Hackers have struck again, and this time an Oregon healthcare provider was the target; the Advantage Dental data breach is reported to affect at least 151,000 individuals. Advantage Dental operates over 30 clinics in the state.
Social Security Numbers Exposed in Advantage Dental Data Breach
The security breach resulted in hackers potentially gaining Social Security numbers along with names, phone numbers, addresses and dates of birth of the center’s patients; although Advantage Dental has confirmed that no financial information or medical information was obtained by the thieves. Law enforcement officers have been notified of the illegal accessing of its servers, although the perpetrators have not been identified at this stage of the investigation.
It has only been a month since the incident, but it would appear that the data has not yet been used for fraudulent purposes according to Advantage Dental; however oftentimes thieves do not commit fraud immediately and there is a delay between criminals obtaining PHI and using it for fraudulent purposes. Also, in contrast to credit card fraud, medical and insurance fraud often takes much longer to be identified by the victims.

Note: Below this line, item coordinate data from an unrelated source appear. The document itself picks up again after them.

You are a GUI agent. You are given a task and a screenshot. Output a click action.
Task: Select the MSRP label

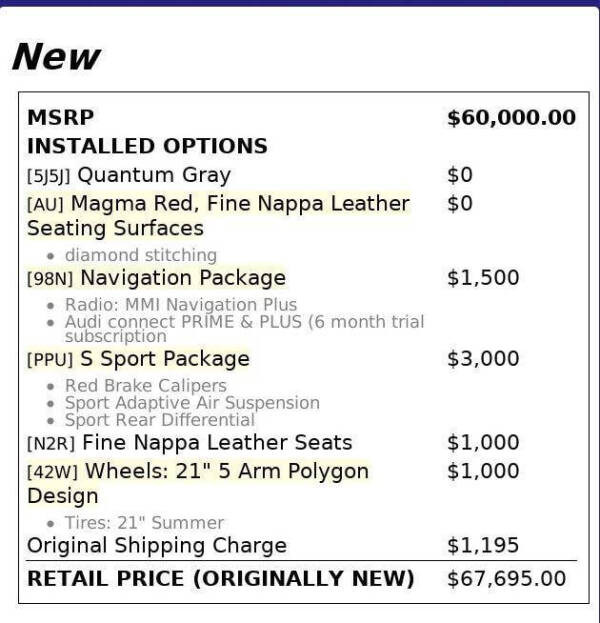pos(60,117)
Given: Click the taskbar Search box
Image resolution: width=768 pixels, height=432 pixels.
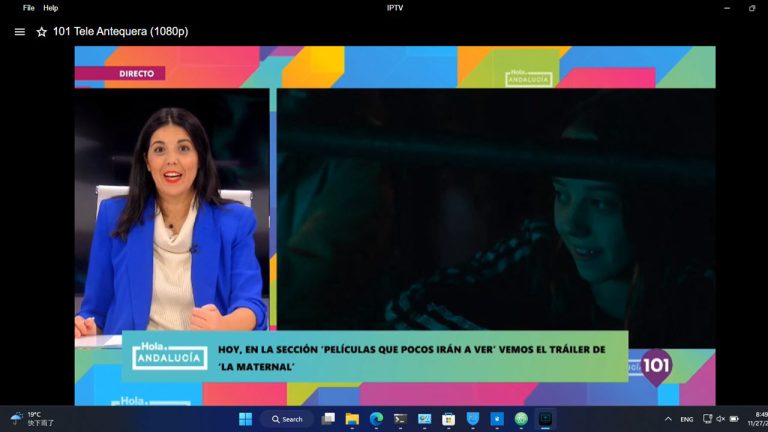Looking at the screenshot, I should tap(287, 419).
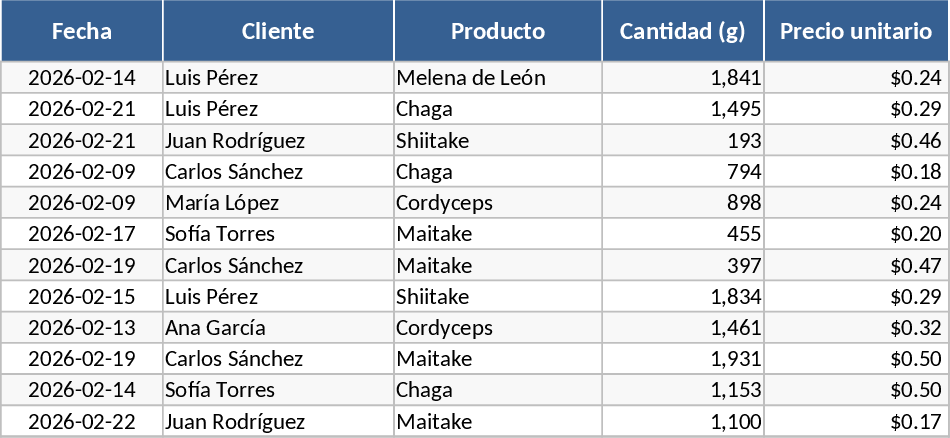Select the price cell showing $0.18
The width and height of the screenshot is (950, 438).
[x=856, y=172]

In an effort to minimize any damage caused, all affected individuals are being offered credit monitoring services for a year without charge. Advantage’s HIPAA compliance manager, Jeff Dover, said that the company has anti-virus software installed, but there may have been a delay between new versions of viruses and malware being released and the anti-virus software companies releasing updates to neutralize the threat.

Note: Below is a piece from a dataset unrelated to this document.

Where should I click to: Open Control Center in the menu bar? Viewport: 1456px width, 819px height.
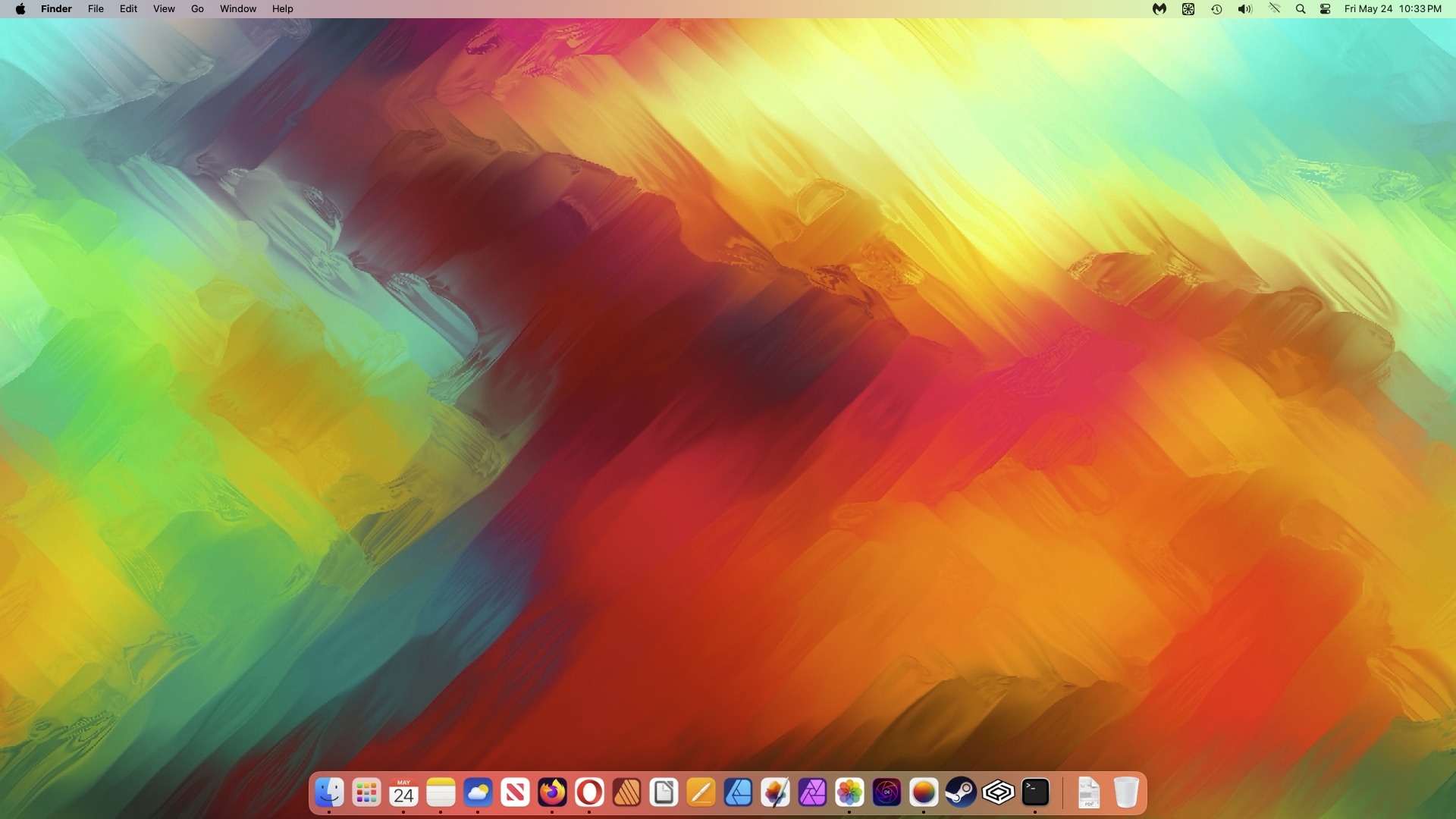[x=1326, y=9]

At the moment it is not clear how malware managed to get through the security controls that were put in place, but Dover confirmed that the malware was used to obtain the user credentials of one of the company’s members of staff, allowing the cybercriminals to get past the security defenses.

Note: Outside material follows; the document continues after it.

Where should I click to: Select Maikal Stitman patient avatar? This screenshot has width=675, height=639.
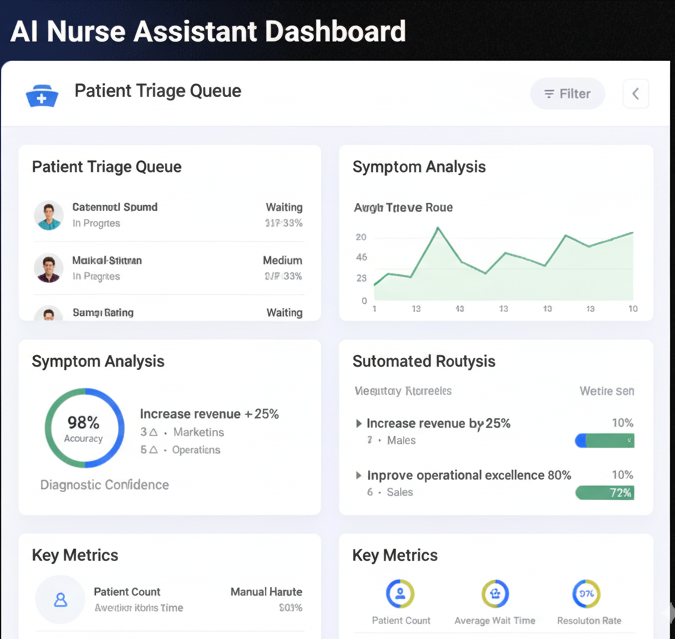[x=48, y=268]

The Advantage Dental data breach may not rank as one of the largest, but it is worrying none the less. The healthcare provider appears to have installed a reasonable security system yet the hackers were still able to gain access to the data.
Data Breaches Are Taking Many Months to Discover
In light of the recent HIPAA breach at Premera Health and the Anthem data breach – where the intrusions went unnoticed for a number of months – the response time appears to be very reasonable by comparison. The healthcare provider was logging and monitoring inappropriate access attempts regularly. In this instance, the breach was identified within three days of hackers gaining access. However, between Feb 23 and Feb 26 of this year, the hackers had free access to its systems and were able to access and potentially copy all of the stored data on the server.
It is not just hackers that are hitting the headlines in Oregon this week, Mosaic Medical, a health center in central Oregon, reported a data breach that affected 2,200 patients after a break in at its facilities.